A ascensão das moedas digitais, de stablecoins a CBDCs, transforma o panorama financeiro global. A dominância do dólar agora dependerá crucialmente da infraestrutura digital que movimentará o valor.
Duas vezes no último século, os alicerces das finanças globais se moveram sob pressão insustentável. Hoje, assistimos a outro movimento, impulsionado pela ascensão de stablecoins, depósitos tokenizados e moedas digitais de bancos centrais (CBDCs). Esta mudança, porém, não se desenrola por meio de tratados ou políticas cambiais tradicionais.
Desta vez, a questão crucial não é mais qual banco central emite o ativo âncora do sistema monetário global. Conforme apontado pelo portal www.project-syndicate.org, o foco agora recai sobre a infraestrutura pela qual o valor circula, um desafio direto à manutenção da hegemonia da moeda estadunidense.
A dominância do dólar e a corrida pela infraestrutura digital
Para os Estados Unidos, preservar a liderança monetária global exige uma modernização urgente da infraestrutura de pagamentos, tanto interna quanto transfronteiriça, visando a interoperabilidade. A falta de padrões comuns pode fragmentar o sistema, criando blocos incompatíveis e dificultando a fluidez do capital.

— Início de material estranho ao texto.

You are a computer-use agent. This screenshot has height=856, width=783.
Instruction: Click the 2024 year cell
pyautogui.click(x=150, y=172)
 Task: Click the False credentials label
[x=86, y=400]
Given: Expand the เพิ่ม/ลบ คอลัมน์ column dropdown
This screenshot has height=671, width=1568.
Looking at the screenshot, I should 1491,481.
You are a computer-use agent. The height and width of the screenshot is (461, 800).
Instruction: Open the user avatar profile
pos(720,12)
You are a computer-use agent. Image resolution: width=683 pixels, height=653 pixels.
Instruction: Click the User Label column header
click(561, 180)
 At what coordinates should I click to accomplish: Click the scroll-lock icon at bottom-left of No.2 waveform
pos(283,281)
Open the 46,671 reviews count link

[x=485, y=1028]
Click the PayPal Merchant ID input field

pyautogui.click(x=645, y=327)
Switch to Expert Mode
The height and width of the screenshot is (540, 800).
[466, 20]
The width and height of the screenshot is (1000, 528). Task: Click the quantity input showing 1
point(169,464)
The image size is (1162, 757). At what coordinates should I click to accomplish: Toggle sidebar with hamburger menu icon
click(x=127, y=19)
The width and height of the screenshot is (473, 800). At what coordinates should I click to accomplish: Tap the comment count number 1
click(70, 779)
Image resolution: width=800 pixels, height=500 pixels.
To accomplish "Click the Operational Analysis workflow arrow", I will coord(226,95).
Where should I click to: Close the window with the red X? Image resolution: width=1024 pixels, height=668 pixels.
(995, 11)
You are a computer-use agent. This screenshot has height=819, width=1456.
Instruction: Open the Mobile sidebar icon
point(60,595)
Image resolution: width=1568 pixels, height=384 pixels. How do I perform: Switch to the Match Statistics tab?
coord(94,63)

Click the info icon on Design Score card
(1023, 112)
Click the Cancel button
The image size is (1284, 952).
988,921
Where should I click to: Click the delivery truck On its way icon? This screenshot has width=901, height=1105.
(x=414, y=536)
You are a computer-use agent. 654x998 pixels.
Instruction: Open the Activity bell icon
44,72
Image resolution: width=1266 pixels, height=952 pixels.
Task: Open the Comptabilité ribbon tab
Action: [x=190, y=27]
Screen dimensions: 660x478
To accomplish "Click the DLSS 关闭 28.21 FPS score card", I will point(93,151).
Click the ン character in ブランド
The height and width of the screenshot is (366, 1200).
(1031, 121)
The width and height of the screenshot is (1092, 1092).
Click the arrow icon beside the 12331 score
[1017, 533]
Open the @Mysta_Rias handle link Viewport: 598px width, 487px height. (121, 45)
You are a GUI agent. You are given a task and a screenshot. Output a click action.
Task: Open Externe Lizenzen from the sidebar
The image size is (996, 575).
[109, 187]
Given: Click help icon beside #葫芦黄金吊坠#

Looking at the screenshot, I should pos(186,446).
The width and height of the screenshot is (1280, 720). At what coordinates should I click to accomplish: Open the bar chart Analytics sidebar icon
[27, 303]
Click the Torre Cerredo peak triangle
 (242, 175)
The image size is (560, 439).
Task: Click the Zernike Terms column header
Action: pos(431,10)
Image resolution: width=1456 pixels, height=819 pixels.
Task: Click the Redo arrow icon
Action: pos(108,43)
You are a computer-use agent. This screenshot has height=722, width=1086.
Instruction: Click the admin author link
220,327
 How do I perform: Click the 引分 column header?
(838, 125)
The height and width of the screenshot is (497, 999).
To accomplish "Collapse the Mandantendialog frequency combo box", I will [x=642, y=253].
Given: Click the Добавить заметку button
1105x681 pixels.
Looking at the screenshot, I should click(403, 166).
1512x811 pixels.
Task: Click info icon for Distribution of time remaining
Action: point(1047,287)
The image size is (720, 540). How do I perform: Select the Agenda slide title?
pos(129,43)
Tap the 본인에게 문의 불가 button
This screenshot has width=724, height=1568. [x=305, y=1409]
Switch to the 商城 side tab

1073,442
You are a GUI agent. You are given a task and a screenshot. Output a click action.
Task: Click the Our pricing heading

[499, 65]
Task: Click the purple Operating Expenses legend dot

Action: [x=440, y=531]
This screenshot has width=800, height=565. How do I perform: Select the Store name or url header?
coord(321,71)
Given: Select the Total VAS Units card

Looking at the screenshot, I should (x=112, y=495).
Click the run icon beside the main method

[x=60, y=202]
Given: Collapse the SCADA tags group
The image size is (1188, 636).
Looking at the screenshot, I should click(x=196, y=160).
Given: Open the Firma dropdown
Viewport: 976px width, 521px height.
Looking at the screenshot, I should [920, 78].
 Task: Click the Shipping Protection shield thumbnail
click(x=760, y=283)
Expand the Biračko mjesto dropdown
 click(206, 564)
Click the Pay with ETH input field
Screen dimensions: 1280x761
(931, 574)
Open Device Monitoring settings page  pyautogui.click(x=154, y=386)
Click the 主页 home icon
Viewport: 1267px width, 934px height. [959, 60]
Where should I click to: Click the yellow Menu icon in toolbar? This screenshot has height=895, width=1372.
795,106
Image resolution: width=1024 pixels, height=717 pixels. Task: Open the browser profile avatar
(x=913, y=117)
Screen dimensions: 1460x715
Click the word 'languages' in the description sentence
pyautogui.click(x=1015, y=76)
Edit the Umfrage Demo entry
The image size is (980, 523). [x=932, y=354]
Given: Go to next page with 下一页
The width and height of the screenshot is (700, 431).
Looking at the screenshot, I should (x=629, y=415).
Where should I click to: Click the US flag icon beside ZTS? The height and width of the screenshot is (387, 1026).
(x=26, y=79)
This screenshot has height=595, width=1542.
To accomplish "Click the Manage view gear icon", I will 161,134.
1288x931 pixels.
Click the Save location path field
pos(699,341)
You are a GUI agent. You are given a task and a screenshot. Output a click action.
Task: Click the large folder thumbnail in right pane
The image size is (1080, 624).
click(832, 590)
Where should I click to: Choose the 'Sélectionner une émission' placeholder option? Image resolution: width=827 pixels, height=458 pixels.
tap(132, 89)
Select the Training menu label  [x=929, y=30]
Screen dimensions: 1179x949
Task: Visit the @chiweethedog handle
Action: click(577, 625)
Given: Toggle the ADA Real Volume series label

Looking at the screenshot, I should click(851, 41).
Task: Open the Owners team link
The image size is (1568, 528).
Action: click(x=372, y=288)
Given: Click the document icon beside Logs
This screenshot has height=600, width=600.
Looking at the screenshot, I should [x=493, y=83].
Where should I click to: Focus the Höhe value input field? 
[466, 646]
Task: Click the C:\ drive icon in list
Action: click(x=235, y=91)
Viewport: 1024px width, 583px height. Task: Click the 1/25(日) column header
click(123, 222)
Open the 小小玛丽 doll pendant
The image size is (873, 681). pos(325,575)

O Federal Reserve, por exemplo, tem explorado ativamente a viabilidade de um dólar digital (CBDC) para garantir que a moeda continue relevante na era digital. Segundo um relatório de 2022 sobre o Dólar Digital, a inovação em pagamentos é essencial para manter a competitividade e a segurança do sistema financeiro. Além disso, o Banco de Compensações Internacionais (BIS) tem destacado a importância de plataformas e infraestruturas que permitam a circulação eficiente de moedas digitais entre diferentes jurisdições, evitando atritos e custos elevados.
Stablecoins, como o USDT e o USDC, e depósitos tokenizados já operam em redes blockchain, oferecendo velocidade e custos reduzidos. Contudo, a ausência de uma estrutura regulatória e tecnológica unificada pode limitar seu potencial e criar riscos sistêmicos, exigindo atenção dos reguladores para garantir a estabilidade financeira global e a dominância do dólar.
Implicações para o sistema monetário global
A forma como as infraestruturas digitais são desenhadas pode tanto sustentar um sistema monetário aberto quanto consolidar um arranjo bipolar, com blocos competindo com padrões incompatíveis. Essa dicotomia tem vastas implicações para o comércio internacional, os investimentos e a estabilidade financeira global.
Países como a China já avançaram significativamente com o e-CNY, sua moeda digital de banco central, explorando seu uso em transações domésticas e, potencialmente, transfronteiriças. Essa iniciativa, conforme analisado por diversos veículos, como o Fundo Monetário Internacional (FMI) em 2023, levanta questões sobre a futura composição das reservas cambiais e a influência geopolítica. Se os Estados Unidos não construírem os “trilhos” digitais que permitam ao dólar fluir com a mesma eficiência, o risco de perder terreno para outras moedas digitais se torna real.
A interoperabilidade é a chave para um sistema global coeso. Sem ela, empresas e consumidores podem enfrentar barreiras significativas, desde custos de conversão até a incapacidade de realizar pagamentos em diferentes redes. Isso não apenas prejudicaria a eficiência econômica, mas também poderia levar a uma fragmentação do comércio e das finanças, com consequências imprevisíveis para a ordem econômica mundial.
A sobrevivência da dominância do dólar na era digital não é uma certeza, mas uma corrida estratégica. A primazia não será mais definida pela emissão de um ativo físico, mas pela capacidade de inovar e construir a infraestrutura digital que permita ao dólar continuar sendo a moeda preferencial para transações globais. A inação ou a incapacidade de adaptar-se a essa nova realidade tecnológica pode custar caro, redefinindo as bases do poder econômico e geopolítico por décadas.